Come è noto, a partire da quest'anno l'Inps, adeguandosi ai criteri di risparmio previsti dalla Legge di Stabilità, invierà il modulo Cud non più in cartaceo, ma esclusivamente per via telematica. Una scelta che ha fatto discutere e che sta creando non pochi problemi a pensionati e persone sprovviste di Pc e conoscenze informatiche. Dopo la denuncia di Assoutenti (che ha assicurato assistenza a chi si trovi in difficoltà), altre associazioni dei consumatori sollevano nuove problematiche: con il nuovo sistema in particolare, sarebbe complicato indicare la destinazione del 5 per mille e la detrazione delle spese mediche.
A evidenziare la questione sono ConVol (Consulta del Volontariato), il Forum del terzo settore e CSVnet (Coordinamento Nazionale dei Centri di Servizio per il Volontariato). Gli organismi ricordano che in Italia, oggi, solo il 52,5% della popolazione usa internet secondo dati Istat, e la scelta dell'Inps, seppure dettata da ragioni innegabili, rischia di vanificare la reale libera scelta di gran parte dei cittadini italiani soprattutto in merito alla destinazione del 5 per mille.

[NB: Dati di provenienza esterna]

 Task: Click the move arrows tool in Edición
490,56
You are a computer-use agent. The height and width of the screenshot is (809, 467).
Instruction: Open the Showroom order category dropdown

"Comprendiamo la necessità di informatizzazione del nostro Paese e il tentativo di ridurre costi e oneri per la pubblica amministrazione, ma siamo molto preoccupati per il disagio che questa disposizione sta creando per una parte importante della popolazione, tra cui in larga parte anziani e pensionati." dichiarano le associazioni.
"Sarebbe opportuno che l'Inps facesse maggiore chiarezza mettendo in atto una capillare e più adeguata campagna di comunicazione e auspicando il più ampio coinvolgimento del volontariato e delle realtà di terzo settore".